• _Exercise task_
Arrange each line of the records below as a JSON list of strings, one string per line, leaving out blank lines and all pictures.
— BEGIN —
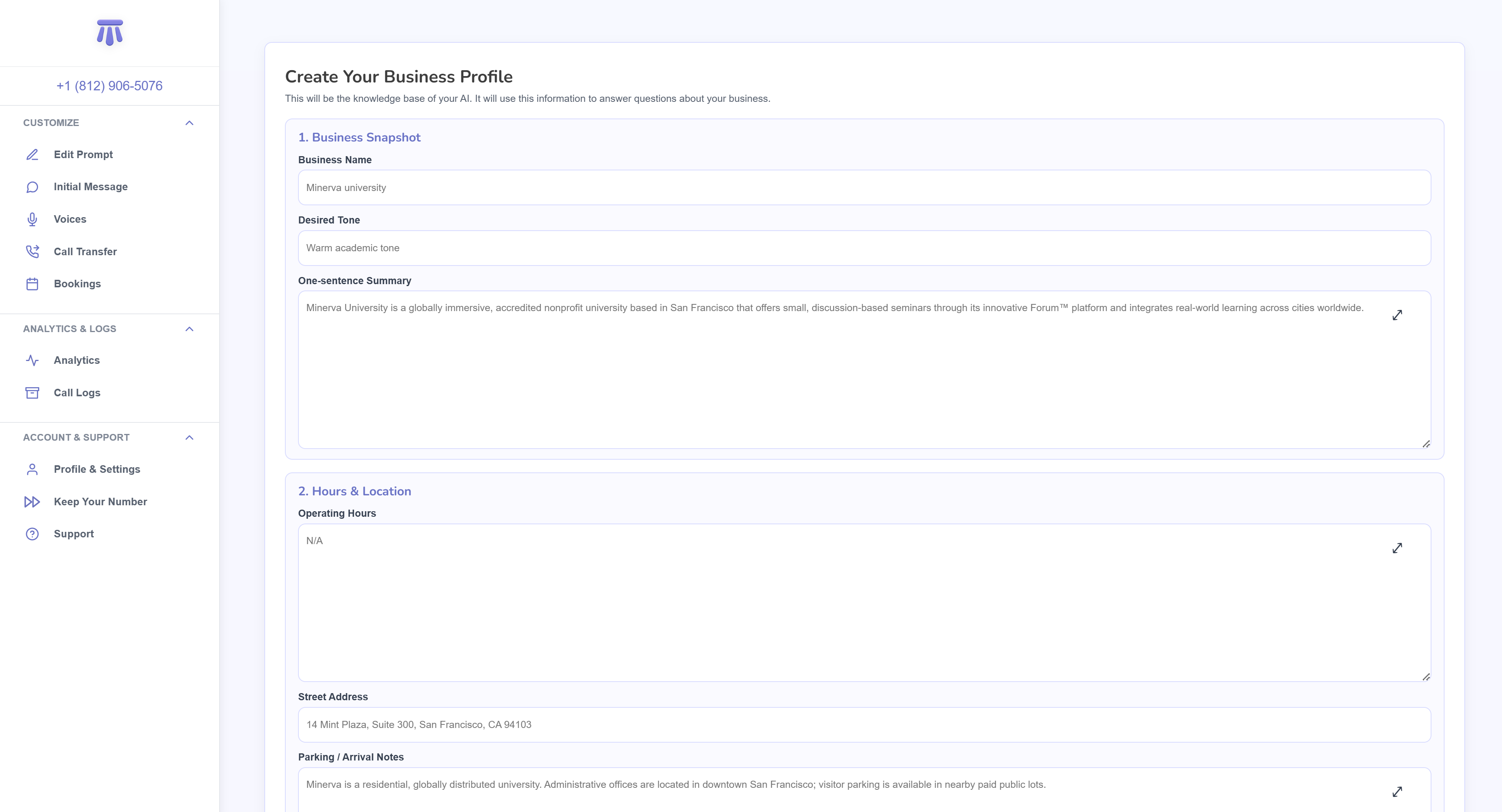This screenshot has width=1502, height=812.
Task: Expand the Operating Hours text area
Action: (x=1397, y=548)
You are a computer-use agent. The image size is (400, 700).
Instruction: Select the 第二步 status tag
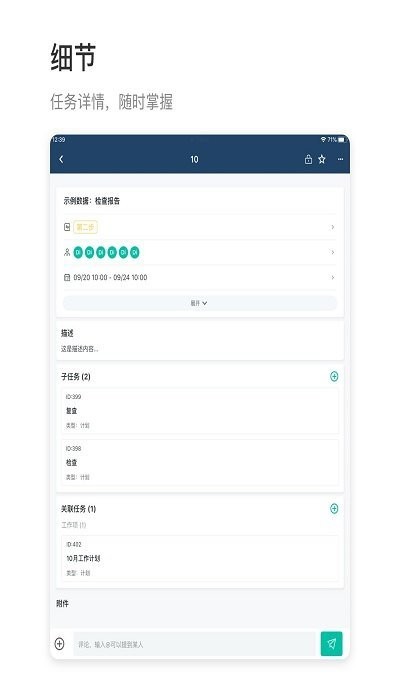click(85, 227)
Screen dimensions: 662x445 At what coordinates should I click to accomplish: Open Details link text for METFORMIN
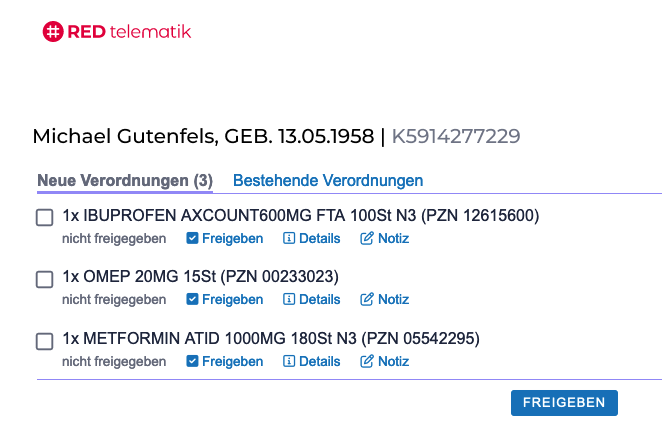click(x=320, y=361)
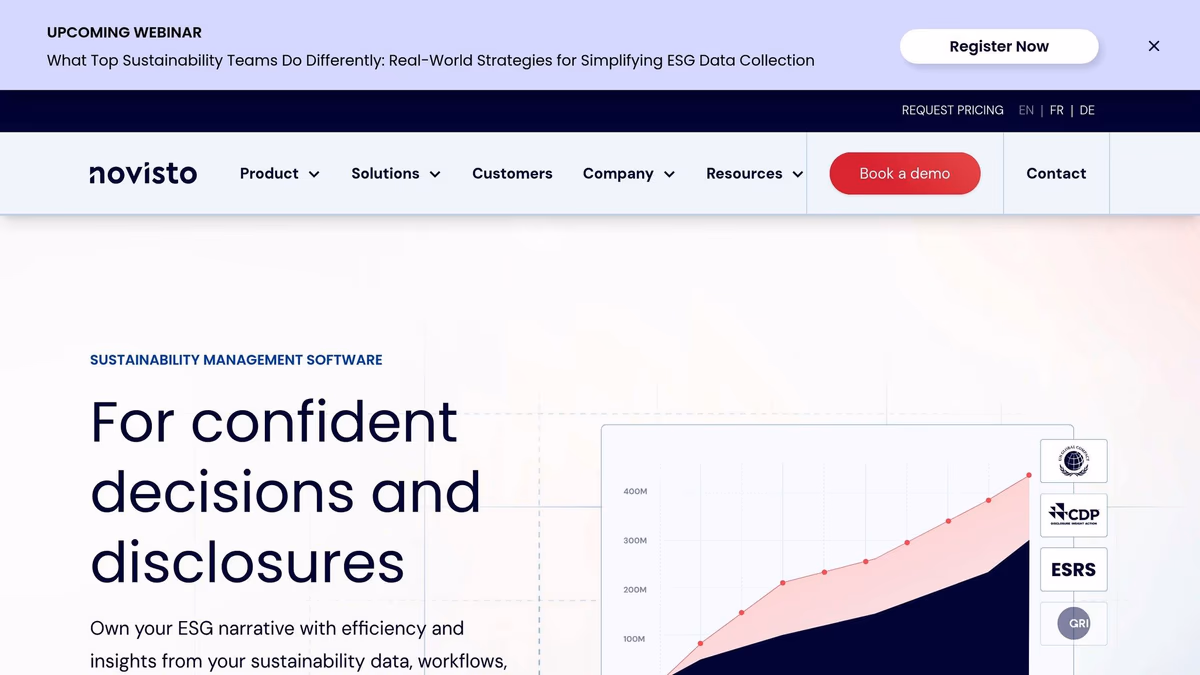Viewport: 1200px width, 675px height.
Task: Go to the Customers page
Action: click(512, 174)
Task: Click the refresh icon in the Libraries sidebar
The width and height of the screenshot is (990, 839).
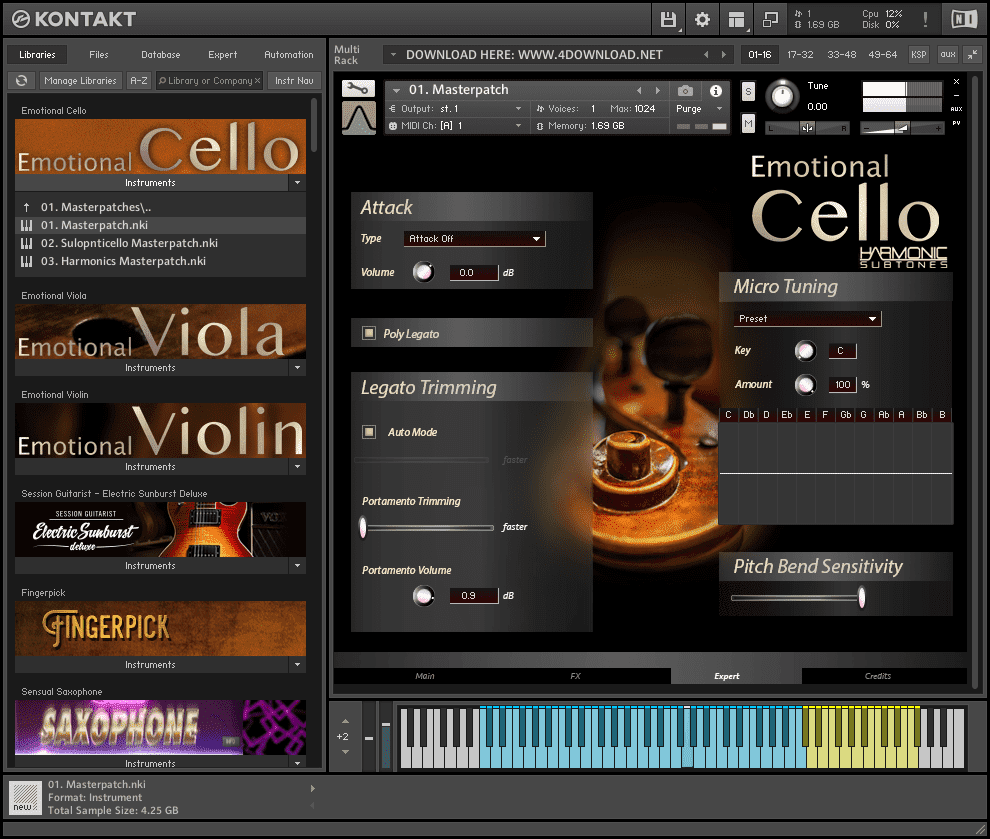Action: (x=21, y=80)
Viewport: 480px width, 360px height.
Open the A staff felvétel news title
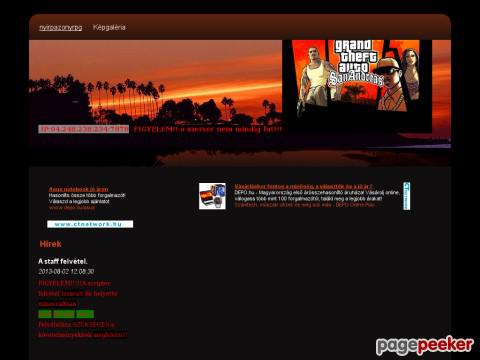(x=63, y=261)
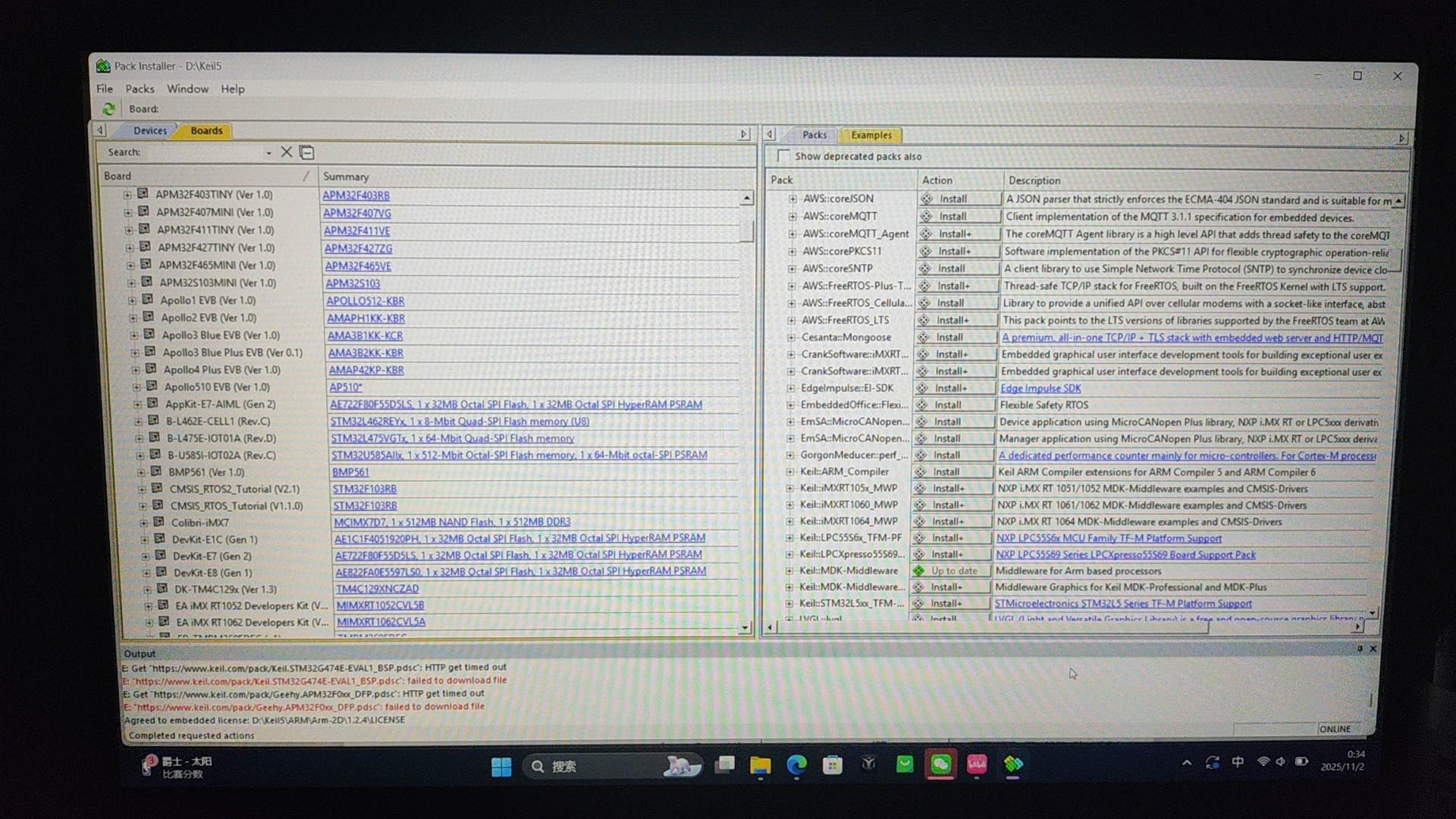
— END —
• _Answer to the problem_
[
  "This screenshot has width=1502, height=812.",
  "Task: Expand the Operating Hours text area",
  "Action: (x=1397, y=548)",
  "You are a computer-use agent. The image size is (400, 700).",
  "Instruction: Select the 第二步 status tag",
  "click(85, 227)",
  "Screen dimensions: 662x445 At what coordinates should I click to accomplish: Open Details link text for METFORMIN",
  "click(x=320, y=361)",
  "Viewport: 1200px width, 675px height.",
  "Task: Go to the Customers page",
  "Action: click(512, 174)",
  "Task: Click the refresh icon in the Libraries sidebar",
  "The width and height of the screenshot is (990, 839).",
  "Action: (x=21, y=80)",
  "Viewport: 480px width, 360px height.",
  "Open the A staff felvétel news title",
  "(x=63, y=261)"
]